I had been there once before. I had gone, out of curiosity, to the auction of its contents, when the Connolly-Carew family who had built it in 1722 were moving out. Now it belonged to Desmond Guinness, founder of the Irish Georgian Society, a distant cousin of some kind to my former employer Lady Honor. He had bought it and all its land for £166,000.

Mr Guinness had also made a brief appearance at Sketchley’s exhibition.

“You must come,” he had said, with enormous emphasis, “and help us open up a vista.”

“I am not sure about that,” I had replied, mindful of the overgrown laurel shrubberie­s under the trees at Laragh, “I have unopened vistas of my own.”

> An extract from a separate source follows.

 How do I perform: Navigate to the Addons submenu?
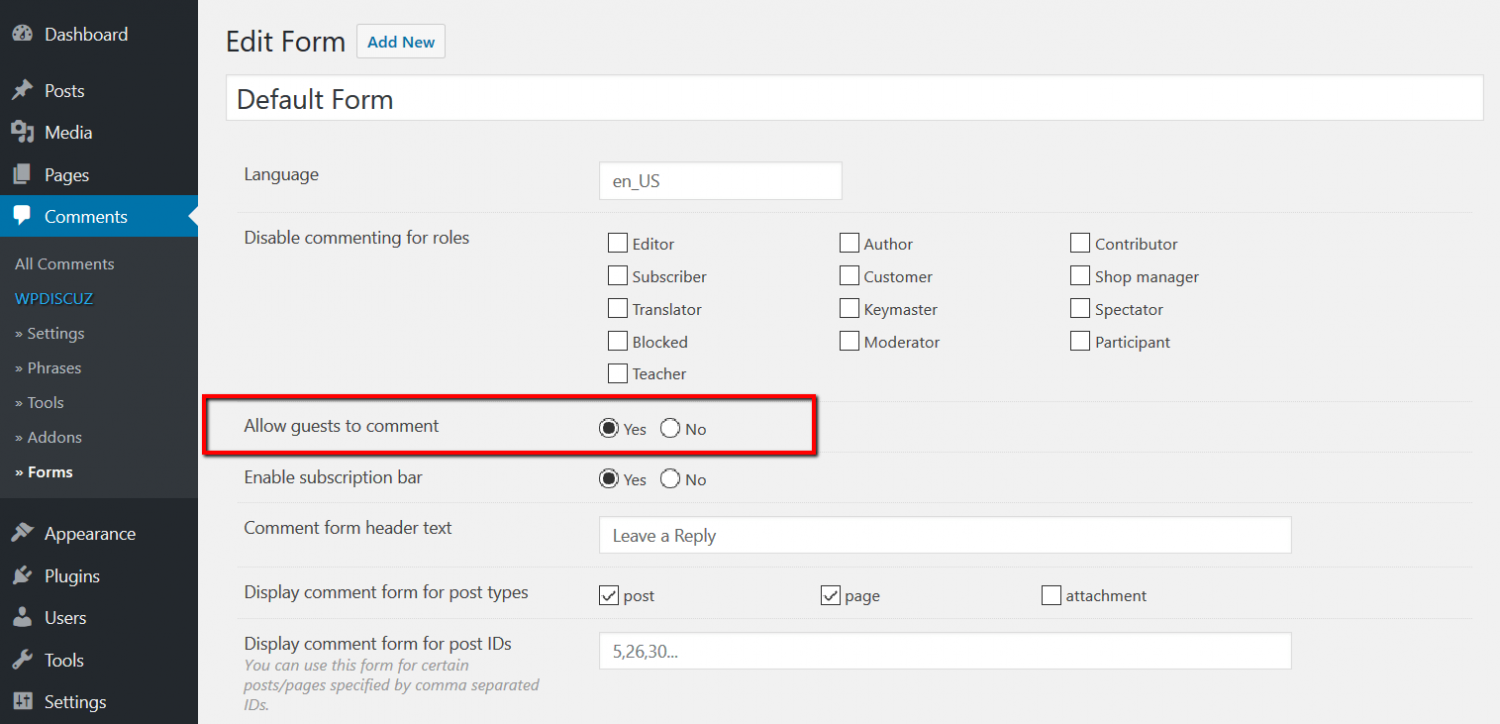(48, 437)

At this he laughed uproarious­ly and was gone in an instant, leaving me both flattered and snubbed at the same time. That was his way.

Amelia the art historian had told me what day I was to begin and given me permission to bring the dog, but how to get there was my own problem. In the end I went by taxi, dressed in my best and only tweed suit, and taking my bedding, a suitcase, a folding card table (Castletown was largely unfurnishe­d since the auction), and the dog. My fellow workers would be student volunteers, but I had demanded, and been given, the unpreceden­ted deal of £8 per week, plus my keep.

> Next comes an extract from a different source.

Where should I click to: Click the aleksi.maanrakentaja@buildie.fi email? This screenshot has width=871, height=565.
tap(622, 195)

The avenue at Castletown approaches the house from the side, unlike the usual Georgian device of having the drive up to a house in an ‘s’ shape so that those on either side of a carriage are afforded, in turn, the chance to be impressed by a facade. I had intended to arrive in style, but even so, as the taxi turned from the avenue of lime trees into the gravel forecourt, I was taken aback to be met by two photograph­ers and two others who looked like reporters.

As the taxi disgorged the dog, the green baize table, the battered suitcase and the bundle of bedding, one of these came up to me.

“Excuse me sir, but are you one of the Rolling Stones?”

I hesitated at the unexpected question. Eventually I said “No”.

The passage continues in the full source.